Cantam e dançam para nos mostrarem o seu típico e no final vêm buscar-nos para dançarmos com eles. Felizmente escolheram uma dança muito fácil e nenhum de nós fez figura de grande imbecil pé de chumbo. Só que como fomos todos dançar (até mesmo os coxos), não ficou ninguém para filmar e não há testemunho da nossa «brilhantíssima» participação. Eu dancei com uma velha e com uma nova.
E na zona das casas (a das «ocas») lá estava a electricidade do programa lulista «Electricidade para todos» ficando o tipicismo absoluto limitado à zona dos espectáculos.
Uma particularidade: estes índios já escolhem com quem querem casar e nem o cacique nem os pais metem mais o bedelho no processo.
E por aquelas partes já ninguém exibe as vergonhas, todos usam cuecas
Regressados ao navio e retomado o cruzeiro, visitámos (bem menos afastados da civilização) outra aldeia índia.

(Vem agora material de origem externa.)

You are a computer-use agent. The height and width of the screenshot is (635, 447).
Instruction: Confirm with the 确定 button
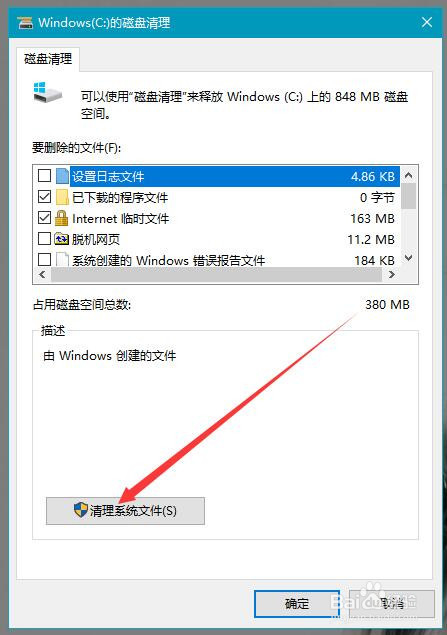[297, 604]
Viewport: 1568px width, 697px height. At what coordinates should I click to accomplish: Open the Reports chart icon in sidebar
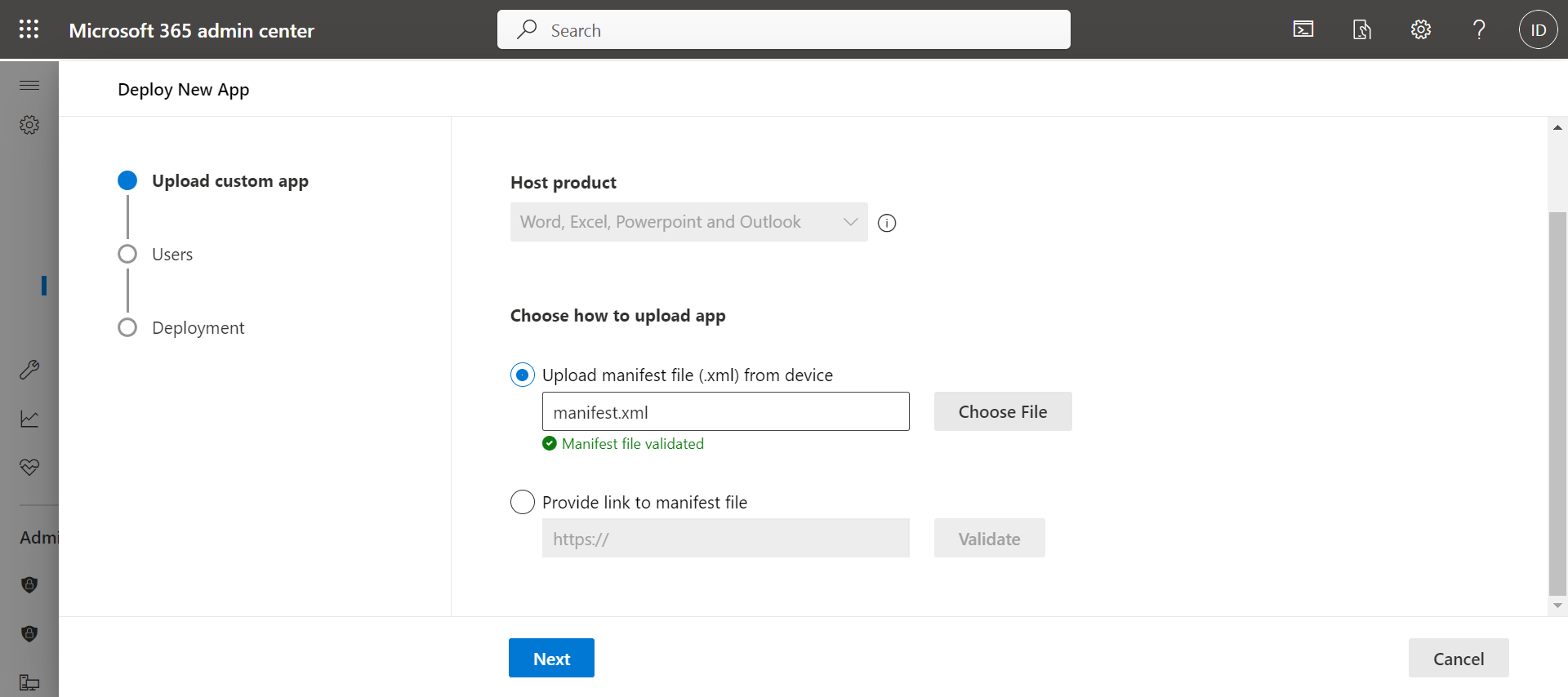[29, 419]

E aqui não há fingimentos pois ninguém pretende fazer de conta que vive à moda antiga: cultivam os seus valores tradicionais mas abraçam totalmente a civilização moderna sem complexos de inferioridade.

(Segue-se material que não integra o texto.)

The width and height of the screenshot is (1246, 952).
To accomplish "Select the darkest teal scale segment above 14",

Professor primário, alguns alunos e familiares
Pelo contrário, estão empenhados em contrariar o mais que caduco slogan que afirmava que o índio padecia de capito diminutia e não era capaz de absorver a cultura dos brasileiros de primeira. O exemplo foi dado pelo próprio cacique ao fazer um curso de formação e ser oficialmente reconhecido como agente de saúde. Seguiu-se um outro elemento da aldeia que decidiu ser professor do ensino secundário levando à instalação duma escola oficial na própria aldeia evitando o desenraizamento de quem quisesse estudar para além do ensino elementar.

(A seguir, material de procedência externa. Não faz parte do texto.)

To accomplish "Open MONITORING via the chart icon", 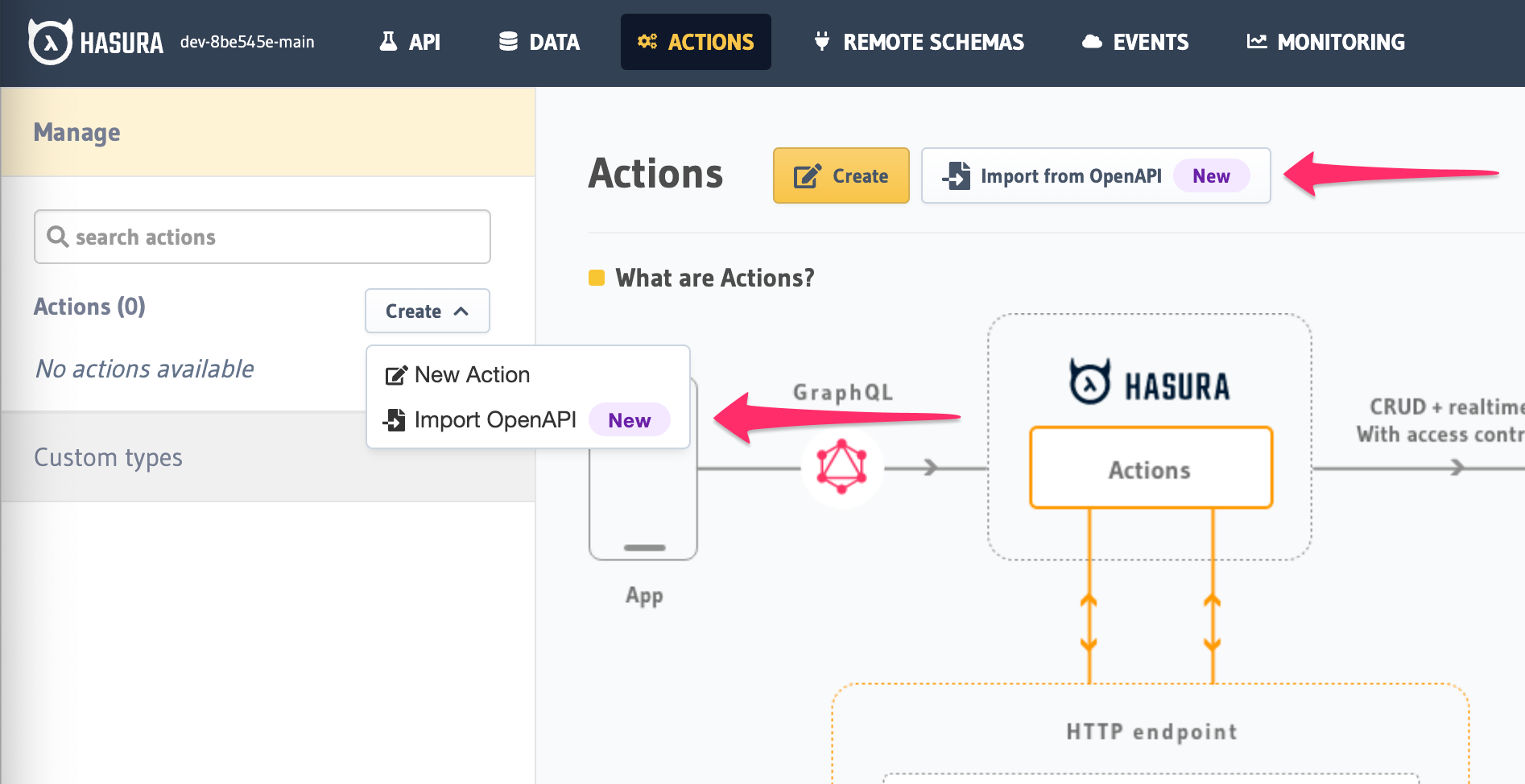I will click(1258, 41).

O professor que fundou a escola secundária
Escola esta que tem aulas de informática; aldeia esta em que se faz selecção e valorização de resíduos. O desafio que agora se coloca é o do futuro dos jovens que decidem seguir para o ensino superior. E a questão é: será que depois de licenciados regressam às aldeias para ajudarem a sua gente ou será que só voltam durante as férias? Aconteça o que futuramente acontecer, uma coisa é certa: já não haverá grandes pretextos para os índios instruídos se perderem na selva urbana encharcados em álcool ou noutros vícios. O índio tem as mesmas capacidades que qualquer outra pessoa e definitivamente tem o direito (e a obrigação) de se dar ao respeito e ser útil à Nação.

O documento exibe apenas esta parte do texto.